BEGIN TEXT SECTION
Gallagher even praised Newsom for working well with the Trump administration to procure federal disaster resources.
“I think a lot of this stuff is show,” he said of Newsom's ongoing battles on Twitter and elsewhere with President Donald Trump.
Regardless, Newsom's feuds with the Republican president attracted much attention. Perhaps the most consequential was the Trump administration's efforts to stop California from continuing to set its own auto emissions regulations. In response, Newsom teamed with four major automakers to go against Washington.
When he wasn't battling with the president, Newsom was advancing policy at a frenetic pace. He began the year by placing a moratorium on executions for the more than 730 people on California's death row, the largest in the Western Hemisphere. The move won praise from criminal justice reform advocates and scorn from families of people killed by convicted criminals who had been sentenced to death.
Elsewhere, he checked off a litany of items in his progressive wish list. Among them: health care to more young immigrants living in the country illegally, expanded subsidies for middle-income people to buy health insurance, an increased tax credit for working families, a ban on for-profit prisons, and stricter rules for when police use deadly force.
All of the moves drew sharp criticism from the state's Republican minority, and some California residents have started a long-shot campaign to recall Newsom from office.
Newsom stumbled at times on message, sowing confusion early on about the future of California's troubled high-speed rail project and injecting last-minute uncertainty into an impassioned debate over exemptions for childhood vaccinations.
Assembly Speaker Anthony Rendon, a fellow Democrat, said it's been a year of learning between Newsom and lawmakers after eight years of dealing with Gov. Jerry Brown.
“We’ve had an incredibly productive year, and I consider him a partner, and I know he is willing to work through things," Rendon said.
Atkins, however, found herself at odds with Newsom when he vetoed her bill aimed at blunting environmental rollbacks from the Trump administration. Environmental groups, normally allies, were upset.
“I think he had some growing pains that were frustrating in the first year,” said Kathryn Phillips, director of the Sierra Club California.
END TEXT SECTION
PROBLEM REQUIREMENTS:
Write the next part of the news article on Newsom's first year as governor, starting right after the Sierra Club California director's quote.
BEGIN DATA BELOW
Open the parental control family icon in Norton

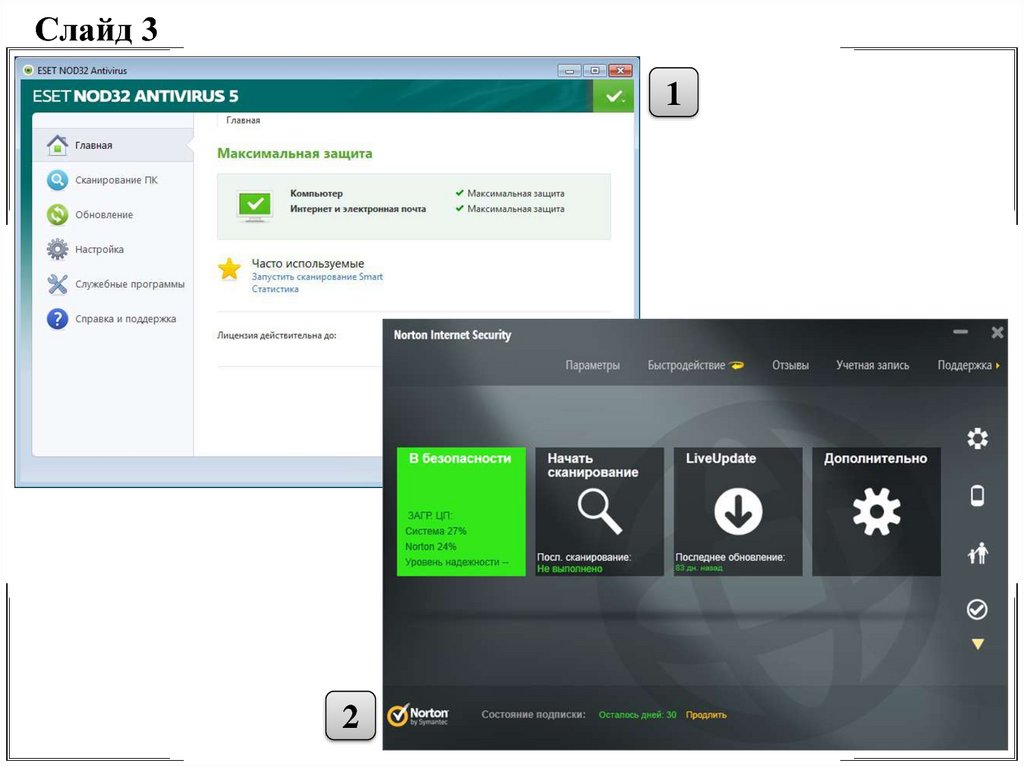tap(977, 552)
END DATA BELOW
ANSWER BOX:
Homelessness has become a top issue in California, and Trump took delight in highlighting the problem, saying the state's major cities were “going to hell.”
Newsom has touted a $1 billion investment the state made in 2019 to address homelessness and the law he signed enacting a statewide cap on annual rent increases to help address the lack of affordable housing. But those moves have yet to produce visible results.
Still, Newsom said in an October interview with The Associated Press that his administration has done more than any other on the two issues.
“I can't solve that overnight,” he said. But “we're not being neglectful in that space, and I think the consequences of that will reverberate in cities large and small, but also will leave clues for other states that are struggling with the same.”
Gallagher said he thinks Newsom and Democrats have spent too much time focused on failed solutions to homelessness and housing. The assemblyman said the state needs to reduce government red tape and barriers to building.
“He needs to push a little bit harder maybe against his base on the issue to really see results,” Gallagher said.
Newsom's overall approval rating has stayed between 44% and 48% during his first year in office, according to surveys by the Public Policy Institute of California. About 46% of people approve of his handling of the wildfire issues.
In a recent interview with the AP, Brown said a governor shouldn't be measured until after a full four-year term.
“I think it's a mistake to look to the first year and draw a lot of big conclusions," he said. __ Associated Press reporter Adam Beam contributed to this story.